The Supreme Court outlined the three strongest arguments to justify the continued viability of the firefighter's rule. According to the Court the most compelling argument is that firefighters and police officers often enter property at unforeseeable times and may enter unusual parts of the premises under emergency circumstances. They enter the land regardless of the owner's consent. If the conditions for the exercise of their public duty exist, the owner could not exclude them. There would be an obvious hardship to impose a duty on landowners to inspect and keep all parts of their premises in a condition perhaps uncalled for by the normal use to which the premises are devoted.

The second argument is that the work performed by police officers and firefighters is, by its very nature, hazardous. The very nature of police and fire work is to confront dangers often created by the public they are hired to serve. The public hires, trains, and compensates them to deal with such dangers. Thus, it would be unfair to make members of the public liable for injuries police officers and firefighters sustain while engaging in the very work they were hired to do.

The third argument is that allowing police officers and firefighters to recover from landowners for occupational injuries would impose a double burden on taxpayers who already pay them to deal with such hazards in the form of taxes which pays their salaries, workers' compensation, and special disability benefits.

Morin v. Bell Court Condominium

In Morin v. Bell Court Condominium Assn., Inc. (25 Conn. App. 112 (1991)) the Appellate Court upheld the applicability of this rule to a police officer who was responding to a radio dispatch warning of a fire at a condominium complex. The portion of the complex in question was a three-story section with two apartments on each floor that is served by front and rear common hallways and staircases. The officer entered the rear common entrance and, during the course of evacuating apartments on the three floors, fell while descending the common staircase. This fall was caused by a stairway defect.

The main issue was whether the defendant condominium association had knowledge of the plaintiff's presence. If they knew of this presence, they would have the duty to warn him of dangerous hidden hazards. Since there was no evidence of direct knowledge, the issue was whether there were circumstances from which such knowledge could be imputed.

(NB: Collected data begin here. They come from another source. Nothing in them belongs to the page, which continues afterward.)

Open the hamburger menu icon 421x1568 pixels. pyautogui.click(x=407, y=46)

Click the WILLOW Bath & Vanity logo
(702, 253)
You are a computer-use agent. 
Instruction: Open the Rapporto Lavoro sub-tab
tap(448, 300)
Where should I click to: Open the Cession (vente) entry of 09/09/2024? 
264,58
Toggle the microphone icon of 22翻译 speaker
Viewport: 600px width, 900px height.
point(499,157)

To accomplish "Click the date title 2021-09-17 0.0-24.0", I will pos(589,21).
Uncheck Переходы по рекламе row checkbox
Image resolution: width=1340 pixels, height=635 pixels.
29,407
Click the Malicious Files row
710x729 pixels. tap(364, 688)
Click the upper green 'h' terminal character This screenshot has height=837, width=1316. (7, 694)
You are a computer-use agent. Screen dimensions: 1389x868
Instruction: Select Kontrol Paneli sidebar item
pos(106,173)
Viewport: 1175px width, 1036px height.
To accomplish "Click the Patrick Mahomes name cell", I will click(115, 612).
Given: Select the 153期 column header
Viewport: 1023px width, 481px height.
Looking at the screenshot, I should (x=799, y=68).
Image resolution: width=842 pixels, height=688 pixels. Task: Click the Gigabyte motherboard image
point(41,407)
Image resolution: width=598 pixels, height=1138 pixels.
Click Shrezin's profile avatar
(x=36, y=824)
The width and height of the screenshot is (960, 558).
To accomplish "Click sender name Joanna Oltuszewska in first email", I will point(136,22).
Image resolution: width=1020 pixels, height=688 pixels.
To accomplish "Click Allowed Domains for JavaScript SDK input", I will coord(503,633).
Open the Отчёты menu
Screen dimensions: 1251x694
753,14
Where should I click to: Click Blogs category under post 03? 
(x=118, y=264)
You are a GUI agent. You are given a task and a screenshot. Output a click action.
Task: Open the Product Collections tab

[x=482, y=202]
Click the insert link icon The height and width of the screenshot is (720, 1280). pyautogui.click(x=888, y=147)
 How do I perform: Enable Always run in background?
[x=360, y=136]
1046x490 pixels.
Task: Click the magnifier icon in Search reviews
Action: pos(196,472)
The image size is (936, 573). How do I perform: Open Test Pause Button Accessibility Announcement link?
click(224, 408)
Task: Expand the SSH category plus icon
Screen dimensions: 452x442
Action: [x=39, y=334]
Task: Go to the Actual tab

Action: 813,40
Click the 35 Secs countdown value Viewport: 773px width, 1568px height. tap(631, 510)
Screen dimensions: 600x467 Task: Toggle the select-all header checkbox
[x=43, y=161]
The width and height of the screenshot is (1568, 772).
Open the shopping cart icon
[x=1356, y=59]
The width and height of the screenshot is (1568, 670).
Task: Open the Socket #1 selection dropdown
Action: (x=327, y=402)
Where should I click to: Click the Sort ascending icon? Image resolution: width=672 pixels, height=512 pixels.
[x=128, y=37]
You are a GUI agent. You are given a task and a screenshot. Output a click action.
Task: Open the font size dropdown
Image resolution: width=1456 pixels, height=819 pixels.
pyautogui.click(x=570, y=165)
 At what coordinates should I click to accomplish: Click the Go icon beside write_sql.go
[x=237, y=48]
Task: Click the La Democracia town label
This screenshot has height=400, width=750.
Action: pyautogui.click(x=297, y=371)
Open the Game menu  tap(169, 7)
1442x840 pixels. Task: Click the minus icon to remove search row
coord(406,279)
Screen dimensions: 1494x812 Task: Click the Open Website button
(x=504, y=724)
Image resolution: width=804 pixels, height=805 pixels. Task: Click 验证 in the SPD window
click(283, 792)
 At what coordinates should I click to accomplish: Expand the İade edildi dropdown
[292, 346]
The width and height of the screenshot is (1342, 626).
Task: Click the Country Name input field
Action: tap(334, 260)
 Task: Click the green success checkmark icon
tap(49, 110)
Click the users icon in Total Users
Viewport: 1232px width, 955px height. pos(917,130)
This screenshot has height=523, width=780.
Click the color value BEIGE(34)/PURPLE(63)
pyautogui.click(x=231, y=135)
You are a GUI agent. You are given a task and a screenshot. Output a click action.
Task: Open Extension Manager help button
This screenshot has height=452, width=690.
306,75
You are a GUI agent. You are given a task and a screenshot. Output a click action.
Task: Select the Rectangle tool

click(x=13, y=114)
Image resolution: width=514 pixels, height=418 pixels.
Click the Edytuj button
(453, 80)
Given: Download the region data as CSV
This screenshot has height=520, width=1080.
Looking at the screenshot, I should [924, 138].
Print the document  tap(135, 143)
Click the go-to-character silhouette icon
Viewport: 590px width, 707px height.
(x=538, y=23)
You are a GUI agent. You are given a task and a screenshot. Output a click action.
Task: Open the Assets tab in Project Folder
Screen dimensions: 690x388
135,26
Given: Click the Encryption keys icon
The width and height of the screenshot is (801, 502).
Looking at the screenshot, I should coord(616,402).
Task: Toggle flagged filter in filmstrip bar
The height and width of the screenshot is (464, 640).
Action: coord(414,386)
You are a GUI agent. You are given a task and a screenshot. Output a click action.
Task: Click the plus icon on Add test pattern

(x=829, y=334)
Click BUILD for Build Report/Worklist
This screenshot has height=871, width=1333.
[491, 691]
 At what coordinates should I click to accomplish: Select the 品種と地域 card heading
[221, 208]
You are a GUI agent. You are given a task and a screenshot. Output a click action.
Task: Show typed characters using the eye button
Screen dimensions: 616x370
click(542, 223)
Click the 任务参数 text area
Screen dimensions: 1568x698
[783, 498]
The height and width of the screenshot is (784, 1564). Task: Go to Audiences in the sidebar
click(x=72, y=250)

The plaintiff introduced testimony that the injured officer had been there in the past, as had other police officers, in response to tenants' complaints about various criminal and other matters. A two-judge majority of the court held that this type of evidence was insufficient to show imputed knowledge. They adopted a narrow test of whether, under the circumstances proven, the defendant could have and should have reasonably anticipated the plaintiff's presence on the premises because of a regular pattern of such appearances at the approximate time of day and place of the injury. Thus, imputed knowledge would be based on predictability and foreseeability like that of a postman (citing Haffey v. Lemieux, 154 Conn. 185 (1966)). In the absence of this type of evidence, the court held that knowledge of the officer's presence in the stairwell could not be imputed to the defendant.

Chief Judge Dupont wrote a vigorous dissent in this issue. She felt that the common areas of a condominium, such as common stairways, are more in the nature of property that is held open to the public. If an injury occurs on this type of property at a time when the public might reasonably be expected to be present, then a defendant could reasonably have anticipated the plaintiffs presence at the time and place in question, according to Dupont.